Delante de mí, el tío aquel se estaba follando a mi mujer, a la cual se le veía que lo estaba pasando grande. El otro ya le tenía los dos pechos fuera y se los estaba magreando a base de bien. Eso a mi mujer le vuelve loca. Tenía los pezones erizados y su carita denotaba que ya se había corrido más de una vez. El guarro aquel que le estaba dando por detrás empezó a introducirle el pulgar en su culito mientras le seguía bombeando el coño. Ella ni se quejó. Al tío le cambió la expresión de la cara a la vez que anticipaba "- Me corro, me corro". A Ingrid eso le pegó un subidón.
- Tíramela dentro, cabrón, tíramela dentro... -le decía mi mujer.
Aquí, sin poder evitarlo, me corrí. Se oyó un ronquido profundo del tío aquel mientras le decía a mi mujer:
Tómala, tómala toda, zorrita, tómala, disfruta.
Aaahh, qué gusto me has dado, cabrón..., qué gusto -decía Ingrid mientras gozaba de una larga corrida.

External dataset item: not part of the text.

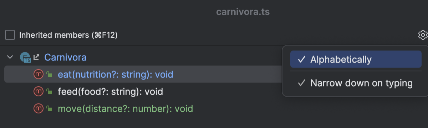Click the external link icon beside Carnivora
The width and height of the screenshot is (428, 128).
point(36,57)
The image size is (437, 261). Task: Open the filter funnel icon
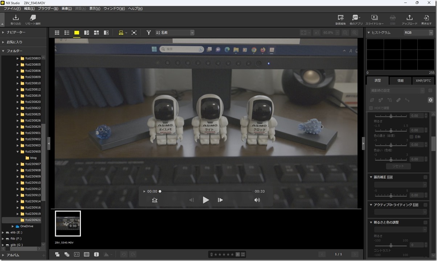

La camarera me sonreía dulcemente mientras me sacaba con su manita los últimos espasmos de placer. "- Uuff, qué calentorra me he puesto, ..", acabó diciendo. Me dio un besito en la mejilla y se largó.
Yo no sabía qué hacer, si entrar, seguir mirando o largarme, pero mientras me lo pensaba vi como sacaban de un sobrecito unos polvos blancos que le restregaron por todo el coño. Al principio, no sabía de qué iba el rollo, pero luego me di cuenta de que era "coca". La pusieron sobre la mesa boca arriba. Ella se dejaba hacer. Tenía la falda hecha un ovillo alrededor de la cintura. Las bragas ya habían desaparecido. Pedro ya estaba totalmente empalmado y también se restregaba lo que quedaba de "coca" por la punta del capullo.
- ¿Qué me has puesto? – soltó mi mujer, quejándose demasiado tarde.
Mientras se abría de piernas y acercaba el chochito al borde de la mesa, desde el coño de mi mujer todavía chorreaba el semen de la corrida anterior cuando ya tenía otra polla dentro.
- Venga, dame bien, cabrón. Fóllame, fóllame bien -le decía a Pedro mi hermosa mujer.
Me largué de allí. Me volví a la barra a esperarla y me pedí un whisky bien cargadito. Me lo sirvió aquella camarera tan complaciente y me dijo "Invito yo, machote". Charlando con ella me enteré de que Pedro y Arnold venían al hotel seguido con varias mujeres. Siempre usaban la misma habitación. Me quedé allí pensando en cómo estarían dándole a Ingrid por todos los lados. A la muy guarra, con lo que estaba disfrutando, hasta se le habría ido de la cabeza de que yo estaba esperándola. ¡Vaya zorra!
La música estaba a tope en el bar y por fin, después de un tiempo que me pareció interminable, apareció mi mujercita con cara de no haber roto un plato, perfectamente arregladita y recién pintadita.
-Uff, había una cola de mil demonios en el servicio de las chicas. Además, después no te encontraba –se excuso sínicamente.
La miré con cara de malas pulgas.
- Perdóname por haberte dejado un rato solito, mi amor -era evidente que había perdido la noción del tiempo.
Permanecí en silencio sin poder decirle nada. Mientras íbamos para casa, me decía "-Prepárate porque ésta noche estoy muy caliente". La muy zorra no llevaba ni las bragas.